▶ **What you need to do**
Filter the listing below, please, and copy only the lines with the word "more".

[Start of section]

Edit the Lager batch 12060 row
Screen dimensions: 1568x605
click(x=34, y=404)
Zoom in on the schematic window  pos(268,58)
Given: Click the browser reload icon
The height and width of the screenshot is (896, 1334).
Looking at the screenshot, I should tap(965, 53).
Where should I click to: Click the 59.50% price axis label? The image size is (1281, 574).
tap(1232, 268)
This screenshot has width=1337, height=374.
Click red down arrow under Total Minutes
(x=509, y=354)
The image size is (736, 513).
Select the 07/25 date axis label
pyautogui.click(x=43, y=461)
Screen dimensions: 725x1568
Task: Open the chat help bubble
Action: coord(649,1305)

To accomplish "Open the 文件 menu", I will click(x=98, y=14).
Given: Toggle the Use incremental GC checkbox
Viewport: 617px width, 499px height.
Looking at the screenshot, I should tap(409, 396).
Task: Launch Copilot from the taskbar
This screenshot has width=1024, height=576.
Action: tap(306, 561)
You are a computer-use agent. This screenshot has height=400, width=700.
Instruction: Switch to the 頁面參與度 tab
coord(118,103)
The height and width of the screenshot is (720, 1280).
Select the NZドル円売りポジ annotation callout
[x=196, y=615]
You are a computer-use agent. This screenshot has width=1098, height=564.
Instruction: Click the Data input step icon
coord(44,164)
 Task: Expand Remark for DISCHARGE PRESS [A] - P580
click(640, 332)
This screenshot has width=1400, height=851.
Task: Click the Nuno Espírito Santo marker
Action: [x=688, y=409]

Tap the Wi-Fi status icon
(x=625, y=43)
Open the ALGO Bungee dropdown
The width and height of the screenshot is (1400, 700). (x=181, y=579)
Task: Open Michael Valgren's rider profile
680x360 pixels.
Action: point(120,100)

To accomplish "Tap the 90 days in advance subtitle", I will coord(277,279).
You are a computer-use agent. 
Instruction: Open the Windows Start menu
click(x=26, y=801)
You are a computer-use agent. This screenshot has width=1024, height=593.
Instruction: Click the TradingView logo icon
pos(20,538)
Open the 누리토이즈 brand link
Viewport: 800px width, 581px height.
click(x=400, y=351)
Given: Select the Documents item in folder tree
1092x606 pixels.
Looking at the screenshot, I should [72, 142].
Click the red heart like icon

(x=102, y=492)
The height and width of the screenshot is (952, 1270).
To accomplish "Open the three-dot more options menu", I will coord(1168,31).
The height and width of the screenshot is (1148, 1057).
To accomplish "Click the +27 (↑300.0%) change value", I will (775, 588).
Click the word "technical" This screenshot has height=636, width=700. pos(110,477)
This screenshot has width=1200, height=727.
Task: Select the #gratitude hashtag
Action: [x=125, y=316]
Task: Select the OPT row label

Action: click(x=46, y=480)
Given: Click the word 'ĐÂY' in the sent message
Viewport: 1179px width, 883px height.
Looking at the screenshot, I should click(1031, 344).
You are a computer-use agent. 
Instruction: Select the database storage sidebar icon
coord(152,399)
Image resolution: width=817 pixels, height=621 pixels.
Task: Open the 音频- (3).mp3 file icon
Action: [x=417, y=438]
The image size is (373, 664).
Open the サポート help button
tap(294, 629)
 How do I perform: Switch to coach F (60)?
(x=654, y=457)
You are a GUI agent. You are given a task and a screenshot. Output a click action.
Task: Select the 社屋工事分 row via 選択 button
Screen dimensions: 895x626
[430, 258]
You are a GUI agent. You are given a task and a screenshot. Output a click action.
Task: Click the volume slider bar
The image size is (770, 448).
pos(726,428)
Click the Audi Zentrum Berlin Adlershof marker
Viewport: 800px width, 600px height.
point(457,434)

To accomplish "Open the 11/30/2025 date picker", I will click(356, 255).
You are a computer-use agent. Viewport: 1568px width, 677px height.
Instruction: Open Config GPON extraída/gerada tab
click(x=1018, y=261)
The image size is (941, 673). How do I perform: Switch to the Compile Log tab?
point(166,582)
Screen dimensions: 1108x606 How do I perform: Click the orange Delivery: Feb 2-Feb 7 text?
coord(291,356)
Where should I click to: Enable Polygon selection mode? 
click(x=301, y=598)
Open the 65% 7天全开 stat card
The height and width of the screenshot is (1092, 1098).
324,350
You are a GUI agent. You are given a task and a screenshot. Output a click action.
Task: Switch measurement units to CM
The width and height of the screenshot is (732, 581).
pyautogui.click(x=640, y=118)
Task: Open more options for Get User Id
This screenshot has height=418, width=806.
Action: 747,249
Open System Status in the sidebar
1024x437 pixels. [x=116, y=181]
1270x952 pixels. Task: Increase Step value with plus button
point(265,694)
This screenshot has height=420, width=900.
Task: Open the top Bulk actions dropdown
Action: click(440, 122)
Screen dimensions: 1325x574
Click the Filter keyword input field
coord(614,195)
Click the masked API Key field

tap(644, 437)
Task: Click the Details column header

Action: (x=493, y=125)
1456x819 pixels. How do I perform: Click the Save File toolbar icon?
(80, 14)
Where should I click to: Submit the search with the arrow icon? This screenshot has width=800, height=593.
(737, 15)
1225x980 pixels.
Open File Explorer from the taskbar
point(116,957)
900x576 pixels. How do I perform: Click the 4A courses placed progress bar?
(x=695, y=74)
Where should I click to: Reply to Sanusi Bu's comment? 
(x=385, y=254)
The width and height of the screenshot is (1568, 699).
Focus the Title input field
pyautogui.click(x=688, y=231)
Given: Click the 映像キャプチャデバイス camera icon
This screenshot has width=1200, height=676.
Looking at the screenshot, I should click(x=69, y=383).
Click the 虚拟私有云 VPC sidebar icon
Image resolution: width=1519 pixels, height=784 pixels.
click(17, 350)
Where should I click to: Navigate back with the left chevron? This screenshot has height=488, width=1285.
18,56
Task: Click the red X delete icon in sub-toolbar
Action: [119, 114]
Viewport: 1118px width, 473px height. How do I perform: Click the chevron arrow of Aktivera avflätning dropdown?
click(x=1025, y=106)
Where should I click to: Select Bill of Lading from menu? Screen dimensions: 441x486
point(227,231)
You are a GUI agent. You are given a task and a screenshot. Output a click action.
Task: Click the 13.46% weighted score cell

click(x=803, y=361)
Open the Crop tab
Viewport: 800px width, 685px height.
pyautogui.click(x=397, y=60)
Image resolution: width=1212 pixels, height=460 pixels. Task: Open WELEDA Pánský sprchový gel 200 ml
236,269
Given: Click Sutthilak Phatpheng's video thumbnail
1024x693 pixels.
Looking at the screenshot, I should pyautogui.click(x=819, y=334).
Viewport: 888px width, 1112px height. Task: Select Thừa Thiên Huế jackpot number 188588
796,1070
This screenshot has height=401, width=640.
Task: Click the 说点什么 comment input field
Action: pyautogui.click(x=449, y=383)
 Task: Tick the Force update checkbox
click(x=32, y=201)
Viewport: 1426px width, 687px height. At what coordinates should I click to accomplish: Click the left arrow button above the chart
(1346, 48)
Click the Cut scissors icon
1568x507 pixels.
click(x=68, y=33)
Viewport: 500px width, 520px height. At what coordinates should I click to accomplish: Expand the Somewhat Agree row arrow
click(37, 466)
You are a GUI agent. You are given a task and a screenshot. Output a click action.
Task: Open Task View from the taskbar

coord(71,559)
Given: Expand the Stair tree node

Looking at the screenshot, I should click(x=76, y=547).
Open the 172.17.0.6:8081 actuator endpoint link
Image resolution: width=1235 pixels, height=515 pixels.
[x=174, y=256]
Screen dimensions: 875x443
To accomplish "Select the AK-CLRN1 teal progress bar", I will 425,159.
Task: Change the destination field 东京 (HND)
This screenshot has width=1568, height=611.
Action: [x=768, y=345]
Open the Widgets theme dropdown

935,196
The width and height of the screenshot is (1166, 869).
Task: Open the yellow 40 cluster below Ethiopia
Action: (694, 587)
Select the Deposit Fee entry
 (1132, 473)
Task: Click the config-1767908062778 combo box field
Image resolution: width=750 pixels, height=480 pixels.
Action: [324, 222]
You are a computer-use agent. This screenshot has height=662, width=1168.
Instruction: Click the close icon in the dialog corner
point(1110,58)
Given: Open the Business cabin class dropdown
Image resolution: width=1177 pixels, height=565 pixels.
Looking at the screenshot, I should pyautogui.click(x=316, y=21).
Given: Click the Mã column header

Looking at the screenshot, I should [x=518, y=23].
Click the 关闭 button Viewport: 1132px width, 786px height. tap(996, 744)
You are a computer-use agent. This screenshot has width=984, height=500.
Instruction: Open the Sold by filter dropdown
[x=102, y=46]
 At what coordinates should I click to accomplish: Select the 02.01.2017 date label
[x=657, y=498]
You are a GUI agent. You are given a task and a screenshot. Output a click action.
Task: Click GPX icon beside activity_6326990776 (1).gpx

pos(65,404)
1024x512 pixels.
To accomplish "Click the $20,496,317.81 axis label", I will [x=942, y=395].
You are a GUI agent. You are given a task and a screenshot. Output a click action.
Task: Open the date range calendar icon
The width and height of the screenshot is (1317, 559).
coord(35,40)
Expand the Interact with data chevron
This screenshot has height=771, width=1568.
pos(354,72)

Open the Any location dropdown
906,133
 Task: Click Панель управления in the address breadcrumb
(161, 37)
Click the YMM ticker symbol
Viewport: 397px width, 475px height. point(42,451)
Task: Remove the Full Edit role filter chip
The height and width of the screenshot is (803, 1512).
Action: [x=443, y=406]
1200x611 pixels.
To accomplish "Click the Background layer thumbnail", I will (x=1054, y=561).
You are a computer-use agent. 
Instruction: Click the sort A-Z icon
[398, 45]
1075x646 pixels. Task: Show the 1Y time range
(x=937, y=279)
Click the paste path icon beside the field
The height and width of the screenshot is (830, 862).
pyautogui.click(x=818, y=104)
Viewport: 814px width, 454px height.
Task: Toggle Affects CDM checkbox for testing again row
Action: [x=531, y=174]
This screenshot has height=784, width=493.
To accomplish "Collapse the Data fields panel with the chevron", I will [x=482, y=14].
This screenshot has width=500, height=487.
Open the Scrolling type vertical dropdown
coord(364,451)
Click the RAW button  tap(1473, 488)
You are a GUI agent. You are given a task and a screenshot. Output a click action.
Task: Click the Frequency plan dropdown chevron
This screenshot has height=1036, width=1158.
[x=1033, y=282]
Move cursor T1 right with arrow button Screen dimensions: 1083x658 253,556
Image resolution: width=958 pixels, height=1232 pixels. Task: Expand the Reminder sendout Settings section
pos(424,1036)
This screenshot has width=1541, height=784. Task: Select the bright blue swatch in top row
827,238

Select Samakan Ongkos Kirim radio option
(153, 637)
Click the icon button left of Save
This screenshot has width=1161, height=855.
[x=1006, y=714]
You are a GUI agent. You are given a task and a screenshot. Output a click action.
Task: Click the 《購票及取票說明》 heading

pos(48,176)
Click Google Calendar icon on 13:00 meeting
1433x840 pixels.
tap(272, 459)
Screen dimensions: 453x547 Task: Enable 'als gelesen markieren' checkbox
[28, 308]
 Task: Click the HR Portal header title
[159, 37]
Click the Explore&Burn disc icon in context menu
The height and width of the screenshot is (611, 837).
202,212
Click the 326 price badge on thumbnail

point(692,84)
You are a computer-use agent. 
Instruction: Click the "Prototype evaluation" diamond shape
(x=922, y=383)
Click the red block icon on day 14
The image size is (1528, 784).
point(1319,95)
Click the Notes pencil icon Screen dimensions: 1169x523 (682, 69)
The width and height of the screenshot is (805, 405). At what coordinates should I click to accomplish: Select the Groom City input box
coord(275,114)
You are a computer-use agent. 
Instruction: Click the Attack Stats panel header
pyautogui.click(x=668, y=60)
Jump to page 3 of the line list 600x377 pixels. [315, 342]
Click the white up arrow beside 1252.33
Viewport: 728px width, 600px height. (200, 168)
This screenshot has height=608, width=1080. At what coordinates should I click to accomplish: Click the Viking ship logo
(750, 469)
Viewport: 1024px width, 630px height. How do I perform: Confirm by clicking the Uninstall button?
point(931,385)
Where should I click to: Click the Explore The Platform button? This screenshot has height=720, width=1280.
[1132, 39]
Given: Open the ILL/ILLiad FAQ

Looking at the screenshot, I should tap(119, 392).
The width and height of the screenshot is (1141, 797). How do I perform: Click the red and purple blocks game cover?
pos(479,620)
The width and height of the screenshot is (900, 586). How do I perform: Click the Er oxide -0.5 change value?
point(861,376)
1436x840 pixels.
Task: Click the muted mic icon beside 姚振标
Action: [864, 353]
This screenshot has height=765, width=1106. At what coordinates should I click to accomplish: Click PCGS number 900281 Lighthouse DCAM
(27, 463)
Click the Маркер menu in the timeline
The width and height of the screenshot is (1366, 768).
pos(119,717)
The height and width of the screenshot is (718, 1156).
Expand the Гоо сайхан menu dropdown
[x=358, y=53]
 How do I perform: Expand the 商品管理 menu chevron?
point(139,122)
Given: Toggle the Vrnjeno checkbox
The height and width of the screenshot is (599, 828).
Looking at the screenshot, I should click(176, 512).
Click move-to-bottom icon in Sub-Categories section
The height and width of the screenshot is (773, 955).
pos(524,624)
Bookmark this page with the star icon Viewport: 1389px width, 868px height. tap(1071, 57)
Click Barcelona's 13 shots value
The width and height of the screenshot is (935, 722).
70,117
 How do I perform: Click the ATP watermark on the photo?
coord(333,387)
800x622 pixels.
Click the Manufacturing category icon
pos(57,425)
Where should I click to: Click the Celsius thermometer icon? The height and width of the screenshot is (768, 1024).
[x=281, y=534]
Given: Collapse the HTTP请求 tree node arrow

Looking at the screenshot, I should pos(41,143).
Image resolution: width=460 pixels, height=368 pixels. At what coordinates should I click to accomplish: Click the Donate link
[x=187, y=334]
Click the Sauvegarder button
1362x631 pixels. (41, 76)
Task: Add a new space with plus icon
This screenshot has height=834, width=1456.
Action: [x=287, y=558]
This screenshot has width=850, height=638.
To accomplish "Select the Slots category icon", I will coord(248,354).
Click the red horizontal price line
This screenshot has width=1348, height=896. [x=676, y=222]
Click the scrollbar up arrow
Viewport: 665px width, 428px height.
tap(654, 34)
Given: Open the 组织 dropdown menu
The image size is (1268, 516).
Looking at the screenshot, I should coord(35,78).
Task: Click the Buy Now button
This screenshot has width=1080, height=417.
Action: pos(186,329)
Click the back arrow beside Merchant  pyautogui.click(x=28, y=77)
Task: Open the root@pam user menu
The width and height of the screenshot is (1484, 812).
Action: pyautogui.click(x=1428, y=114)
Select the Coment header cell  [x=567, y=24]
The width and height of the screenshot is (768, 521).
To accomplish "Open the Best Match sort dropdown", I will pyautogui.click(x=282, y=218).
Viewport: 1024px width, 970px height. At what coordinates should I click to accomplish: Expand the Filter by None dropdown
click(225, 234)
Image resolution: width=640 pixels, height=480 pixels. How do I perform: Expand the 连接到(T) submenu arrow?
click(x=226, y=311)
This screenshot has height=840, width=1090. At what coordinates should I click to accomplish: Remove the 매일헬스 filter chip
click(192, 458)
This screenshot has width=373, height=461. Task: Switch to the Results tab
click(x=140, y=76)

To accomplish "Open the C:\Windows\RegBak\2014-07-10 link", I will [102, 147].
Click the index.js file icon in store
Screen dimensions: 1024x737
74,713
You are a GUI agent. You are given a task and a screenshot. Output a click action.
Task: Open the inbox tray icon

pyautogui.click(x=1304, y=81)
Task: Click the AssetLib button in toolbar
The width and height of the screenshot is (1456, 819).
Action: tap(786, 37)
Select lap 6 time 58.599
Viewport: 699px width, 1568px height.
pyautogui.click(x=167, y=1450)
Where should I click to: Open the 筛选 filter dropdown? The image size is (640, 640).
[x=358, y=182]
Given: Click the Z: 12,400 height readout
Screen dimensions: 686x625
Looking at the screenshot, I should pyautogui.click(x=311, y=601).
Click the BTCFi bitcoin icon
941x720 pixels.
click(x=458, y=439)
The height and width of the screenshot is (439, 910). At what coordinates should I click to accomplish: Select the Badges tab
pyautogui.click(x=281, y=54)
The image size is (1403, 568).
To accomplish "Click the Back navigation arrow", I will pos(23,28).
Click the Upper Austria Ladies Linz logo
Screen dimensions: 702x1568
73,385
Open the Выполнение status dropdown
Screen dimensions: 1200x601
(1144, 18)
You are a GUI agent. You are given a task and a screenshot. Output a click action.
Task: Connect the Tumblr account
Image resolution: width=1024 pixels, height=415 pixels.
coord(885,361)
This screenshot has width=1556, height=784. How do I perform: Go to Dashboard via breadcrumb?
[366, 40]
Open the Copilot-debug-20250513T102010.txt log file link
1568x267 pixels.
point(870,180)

[End of section]

▶ **Task output**
To accomplish "Open the three-dot more options menu", I will coord(1168,31).
Task: Open more options for Get User Id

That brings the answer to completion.